**REQUIREMENTS**
Echo every line of the listing below word for word, leaving out the pictures.

**Extracted listing**
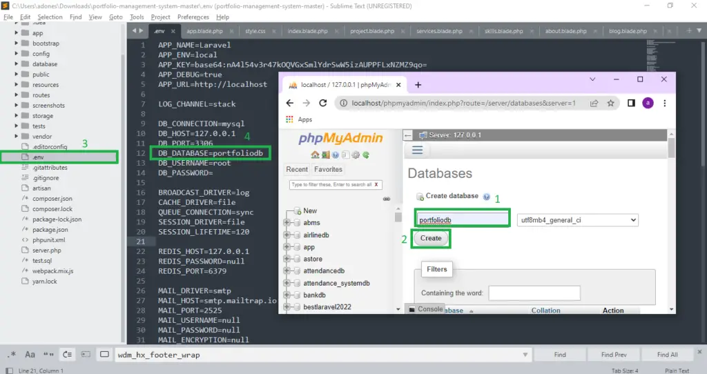The height and width of the screenshot is (374, 707).
Task: Click the phpMyAdmin log out door icon
Action: pyautogui.click(x=326, y=155)
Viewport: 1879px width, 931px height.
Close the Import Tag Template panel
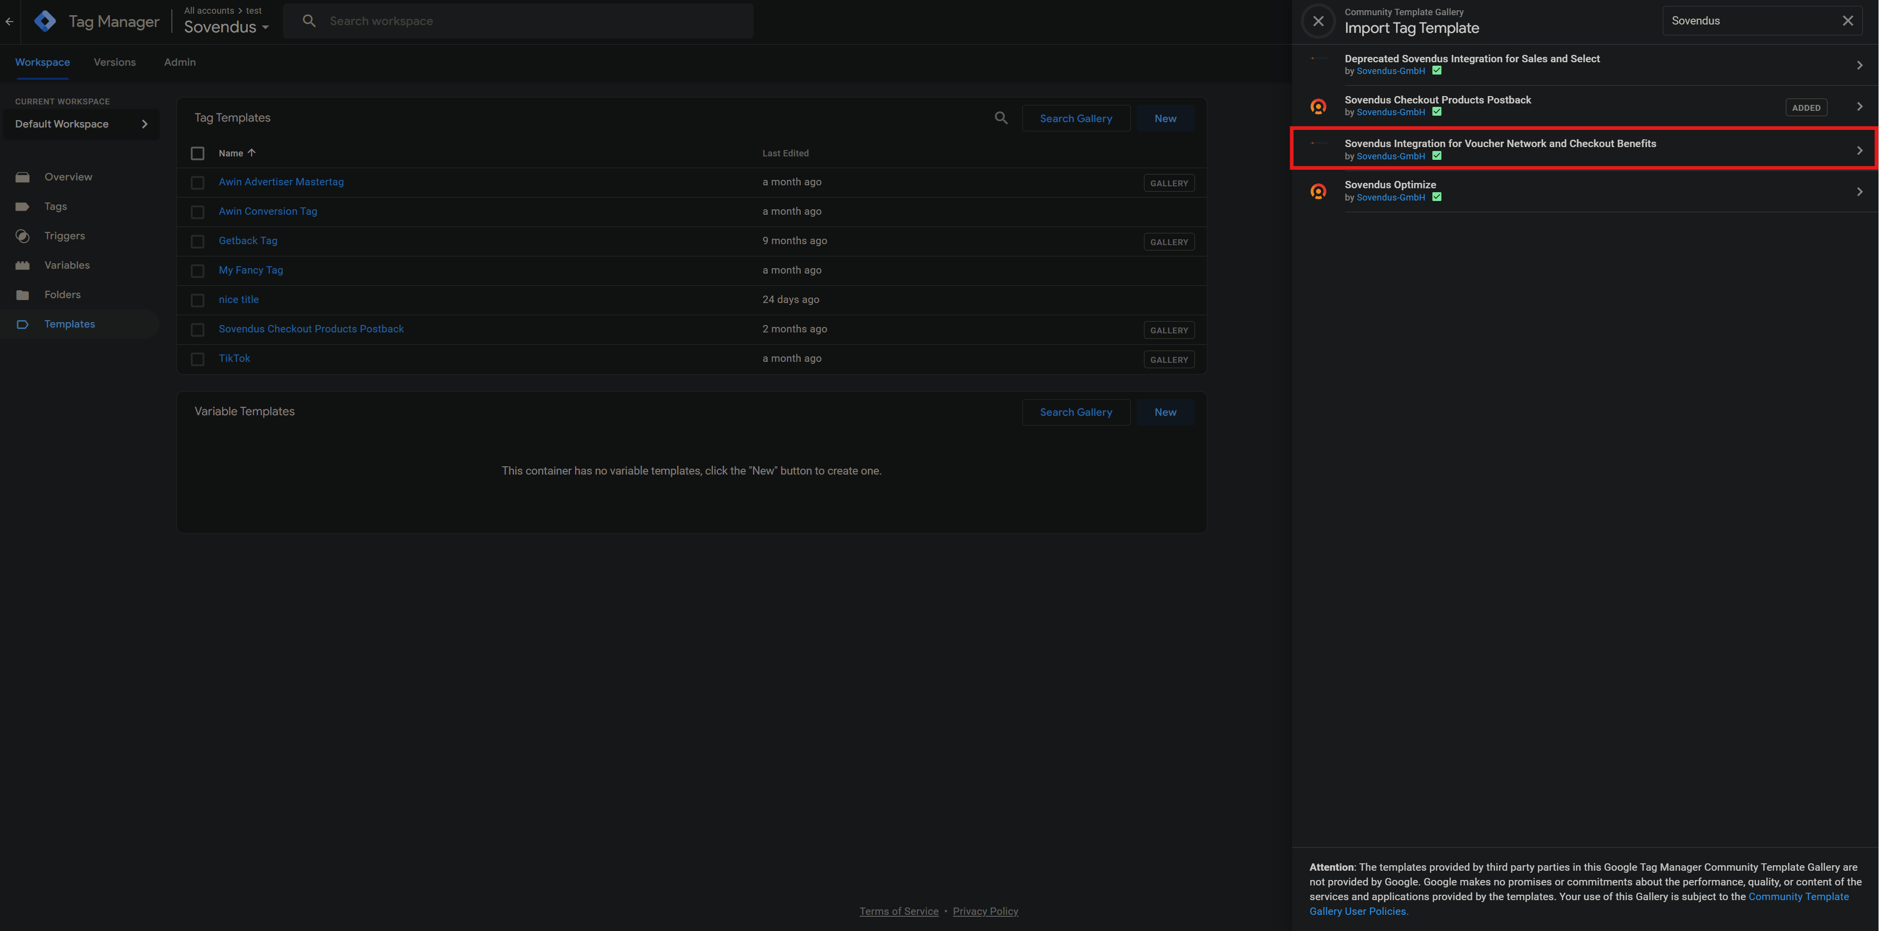coord(1318,21)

**RESULT OF THE TASK**
The height and width of the screenshot is (374, 707).
Task: Click the phpMyAdmin log out door icon
Action: pyautogui.click(x=326, y=155)
Viewport: 1879px width, 931px height.
Close the Import Tag Template panel
coord(1318,21)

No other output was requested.